If a person decides not to join the JW religion, does it mean he is intelligent?
That's the point I've been making all along, Drearyweather.
One can find an answer, often by simply turning a question on its head. There are stupid people who are atheists--I know.
I dated a guy who was an idiot, and he didn't believe in God. Neither did a single member in his family. All of them college grads. But the son, turns out, not so smart--or honest or good, either. And he made an active decision not to be a JW or to believe in any type of God too.
Choosing to become a JW doesn't not make one instantly stupid, nor does deciding to avoid them guarantee intelligence.
Personal values, which religion is, is emotion. Intelligence plays little part in these type of choices.
Part of the reason some on this site may find this hard to swallow is that the Watchtower taught us that choosing religion was an intellectual choice, and that we were "intelligent" for seeing the "facts" and "choosing the Truth" and "reject false religion." Intelligence played no part. The Governing Body was merely toying with us.

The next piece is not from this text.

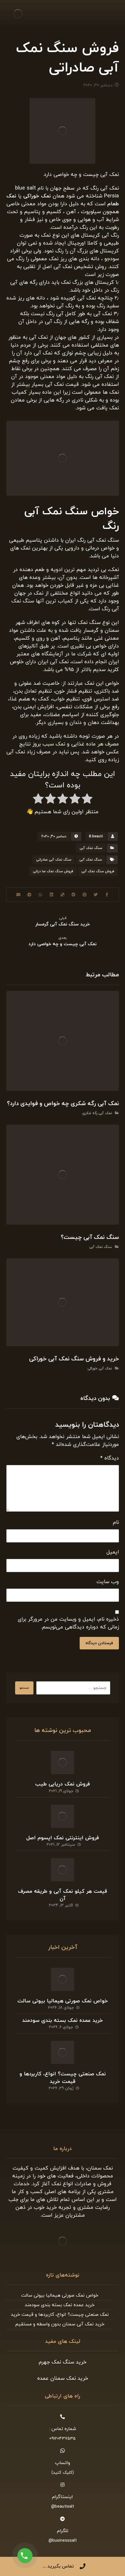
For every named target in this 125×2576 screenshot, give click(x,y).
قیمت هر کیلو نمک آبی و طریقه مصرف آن (62, 1895)
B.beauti (96, 836)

In reality--and this may be hard for some of us to swallow--we were just being emotional about what we believed in. We may have used our smarts to get out (hopefully), but there again, we didn't instantly become college grads upon coming out of a cult.
And we left a cult, too. We might like to think that we left a religion behind, because it's easier to swallow. But we didn't leave a religion or religion in general behind. We left a cult.
Especially if we were raised in the JWs, we don't know what it is like to be in a religion and to have religious beliefs and to adopt or reject them. We know only how to be in a cult and to leave one, and that's very different. We may hate all religion (and that's our right), perhaps mainly because JWs taught us to do that, but we may have never been in a religion, just a cult.